Task prompt — Retype the following records exactly as they appear, keeping every line.

Information shown —
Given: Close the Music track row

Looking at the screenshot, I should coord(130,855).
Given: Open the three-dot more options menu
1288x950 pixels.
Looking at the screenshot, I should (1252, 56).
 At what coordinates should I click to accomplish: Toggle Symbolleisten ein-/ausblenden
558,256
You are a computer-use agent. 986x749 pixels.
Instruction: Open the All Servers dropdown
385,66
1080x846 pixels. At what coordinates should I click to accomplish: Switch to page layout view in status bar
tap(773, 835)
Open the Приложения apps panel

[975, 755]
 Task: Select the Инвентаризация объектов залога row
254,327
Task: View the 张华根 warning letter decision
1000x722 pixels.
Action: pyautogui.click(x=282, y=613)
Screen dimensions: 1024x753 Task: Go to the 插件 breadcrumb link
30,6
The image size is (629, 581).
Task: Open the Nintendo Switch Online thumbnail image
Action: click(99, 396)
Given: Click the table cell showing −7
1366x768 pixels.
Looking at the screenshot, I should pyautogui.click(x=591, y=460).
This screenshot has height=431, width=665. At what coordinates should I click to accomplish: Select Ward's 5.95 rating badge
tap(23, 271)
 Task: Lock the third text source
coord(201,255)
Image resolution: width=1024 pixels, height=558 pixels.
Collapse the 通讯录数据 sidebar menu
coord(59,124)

Written reply —
Given: Close the Music track row

Looking at the screenshot, I should coord(130,855).
Given: Open the three-dot more options menu
1288x950 pixels.
Looking at the screenshot, I should (1252, 56).
 At what coordinates should I click to accomplish: Toggle Symbolleisten ein-/ausblenden
558,256
You are a computer-use agent. 986x749 pixels.
Instruction: Open the All Servers dropdown
385,66
1080x846 pixels. At what coordinates should I click to accomplish: Switch to page layout view in status bar
tap(773, 835)
Open the Приложения apps panel

[975, 755]
 Task: Select the Инвентаризация объектов залога row
254,327
Task: View the 张华根 warning letter decision
1000x722 pixels.
Action: pyautogui.click(x=282, y=613)
Screen dimensions: 1024x753 Task: Go to the 插件 breadcrumb link
30,6
The image size is (629, 581).
Task: Open the Nintendo Switch Online thumbnail image
Action: click(99, 396)
Given: Click the table cell showing −7
1366x768 pixels.
Looking at the screenshot, I should pyautogui.click(x=591, y=460).
This screenshot has height=431, width=665. At what coordinates should I click to accomplish: Select Ward's 5.95 rating badge
tap(23, 271)
 Task: Lock the third text source
coord(201,255)
Image resolution: width=1024 pixels, height=558 pixels.
Collapse the 通讯录数据 sidebar menu
coord(59,124)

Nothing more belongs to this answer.